De quoi Macron et Son monde sont-il le nom, de quoi notre monde est-il donc atteint pour arriver à me demander qu'il est sans doute aujourd'hui nécessaire d'établir un cordon sanitaire, non pas uniquement autour de Macron et de la macronie car le chapeau est beaucoup trop petit pour un seul homme,  mais de l'ensemble de la classe politique et intellectuelle.

Quels mots faut-il parvenir à cracher sur ce monde, sa lente décomposition sociale, la longue agonie de sa nature. Quels crachats immondes devrais-je donc arriver à produire pour qu'ils ne deviennent ces fines gouttelettes qui finissent toujours par s'évaporer aux yeux et au sus de tous. Mes mots ont-ils encore un sens, que faire, que dois-je faire, bâillonner la grande majorité de ceux qui m'entoure, me taire, à jamais ?

Devons nous laisser les maux nous ensevelir à  jamais, les laisser, nous et Ce monde, nous recouvrir de leurs linceuls.  Sommes nous si fatigués, si las, si revenu de tout, si résignés, pour que plus aucun sens ne puissent nous agir.

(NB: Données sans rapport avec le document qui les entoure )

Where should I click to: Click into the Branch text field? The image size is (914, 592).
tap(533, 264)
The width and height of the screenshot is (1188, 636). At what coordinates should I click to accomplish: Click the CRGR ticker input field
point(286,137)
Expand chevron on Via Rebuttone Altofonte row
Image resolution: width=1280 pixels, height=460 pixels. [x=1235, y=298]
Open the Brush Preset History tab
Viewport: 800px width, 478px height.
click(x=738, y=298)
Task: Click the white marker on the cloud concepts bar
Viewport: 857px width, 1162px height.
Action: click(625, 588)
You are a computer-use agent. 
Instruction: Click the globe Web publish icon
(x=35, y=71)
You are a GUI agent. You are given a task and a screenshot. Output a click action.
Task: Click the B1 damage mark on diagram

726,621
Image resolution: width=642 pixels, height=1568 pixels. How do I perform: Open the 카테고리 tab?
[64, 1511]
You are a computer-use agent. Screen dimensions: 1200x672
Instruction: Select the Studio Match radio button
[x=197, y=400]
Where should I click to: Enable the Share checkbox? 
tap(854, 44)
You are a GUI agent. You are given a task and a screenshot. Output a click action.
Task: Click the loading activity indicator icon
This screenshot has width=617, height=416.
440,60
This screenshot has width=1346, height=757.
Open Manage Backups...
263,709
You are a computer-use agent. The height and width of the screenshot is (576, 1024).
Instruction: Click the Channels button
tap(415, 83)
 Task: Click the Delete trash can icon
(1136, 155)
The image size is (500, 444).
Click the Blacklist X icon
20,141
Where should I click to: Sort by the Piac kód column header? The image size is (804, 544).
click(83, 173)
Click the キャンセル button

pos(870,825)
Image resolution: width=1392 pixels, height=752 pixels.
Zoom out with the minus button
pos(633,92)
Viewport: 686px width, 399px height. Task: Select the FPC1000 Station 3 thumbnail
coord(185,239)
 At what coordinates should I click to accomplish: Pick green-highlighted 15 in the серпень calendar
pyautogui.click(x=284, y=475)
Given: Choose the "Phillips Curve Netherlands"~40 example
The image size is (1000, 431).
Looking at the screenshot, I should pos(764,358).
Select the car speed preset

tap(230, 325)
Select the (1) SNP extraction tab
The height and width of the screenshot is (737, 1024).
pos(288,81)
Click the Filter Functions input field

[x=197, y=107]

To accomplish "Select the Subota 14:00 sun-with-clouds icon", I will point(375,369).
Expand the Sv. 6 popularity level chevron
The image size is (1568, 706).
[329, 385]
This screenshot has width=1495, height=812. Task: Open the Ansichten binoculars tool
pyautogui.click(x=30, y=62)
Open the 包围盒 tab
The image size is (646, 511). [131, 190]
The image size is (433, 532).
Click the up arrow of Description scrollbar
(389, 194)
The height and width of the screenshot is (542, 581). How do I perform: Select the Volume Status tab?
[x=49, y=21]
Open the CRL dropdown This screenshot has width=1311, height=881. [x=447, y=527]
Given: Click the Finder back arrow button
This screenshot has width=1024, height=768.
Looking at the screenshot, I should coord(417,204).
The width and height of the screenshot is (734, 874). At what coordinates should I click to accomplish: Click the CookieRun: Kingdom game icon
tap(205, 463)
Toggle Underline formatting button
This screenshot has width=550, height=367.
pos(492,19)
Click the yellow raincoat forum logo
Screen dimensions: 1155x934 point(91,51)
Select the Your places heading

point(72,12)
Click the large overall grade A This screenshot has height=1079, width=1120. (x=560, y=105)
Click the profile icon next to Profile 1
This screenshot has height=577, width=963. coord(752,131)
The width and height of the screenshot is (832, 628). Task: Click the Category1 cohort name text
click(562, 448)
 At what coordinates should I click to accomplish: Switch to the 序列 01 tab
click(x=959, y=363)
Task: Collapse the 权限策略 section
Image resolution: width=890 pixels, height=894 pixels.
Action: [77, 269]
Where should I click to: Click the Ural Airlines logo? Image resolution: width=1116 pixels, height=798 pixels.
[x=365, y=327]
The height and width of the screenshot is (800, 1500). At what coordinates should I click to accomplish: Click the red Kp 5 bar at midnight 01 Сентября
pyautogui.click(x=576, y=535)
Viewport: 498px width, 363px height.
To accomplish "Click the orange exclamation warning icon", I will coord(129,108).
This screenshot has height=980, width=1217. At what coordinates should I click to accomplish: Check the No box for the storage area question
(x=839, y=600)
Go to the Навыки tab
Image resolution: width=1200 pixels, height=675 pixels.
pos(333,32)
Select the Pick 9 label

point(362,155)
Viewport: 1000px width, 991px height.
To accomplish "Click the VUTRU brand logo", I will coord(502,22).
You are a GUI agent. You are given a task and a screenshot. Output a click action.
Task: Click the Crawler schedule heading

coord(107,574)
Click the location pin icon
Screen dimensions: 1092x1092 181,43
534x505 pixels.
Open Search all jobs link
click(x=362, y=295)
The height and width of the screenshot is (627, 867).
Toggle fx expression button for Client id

Émancipation et liberté, j'écris, je cherches, je hurles parfois ces mots de la dignité, sur le fil et sur l'encre de mes pensées, dans ma vie, à vos yeux, à vos oreilles, à mes proches, tendrement, durement, parfois sèchement. Il en est ainsi

Contre les maux et l’agonie du monde, il nous faut retrouver la rigueur des mots, leurs sens, là ou sommeille une énergie inégalée encore , la puissance des mots, ils peuvent nous aider, je les connais bien, ils sont devenus des amis, ils sont fidèles, nous pouvons compter sur eux.

Les notes de musique s'écoulent toujours aussi agréablement jusqu'au cœur de mes sens, là ou semble également siéger mes pensées. Je l'apprécie toujours autant, mais je sens qu'il est tant pour moi de mettre fin à cette pensée particulière que j'ai partagée avec vous ce matin.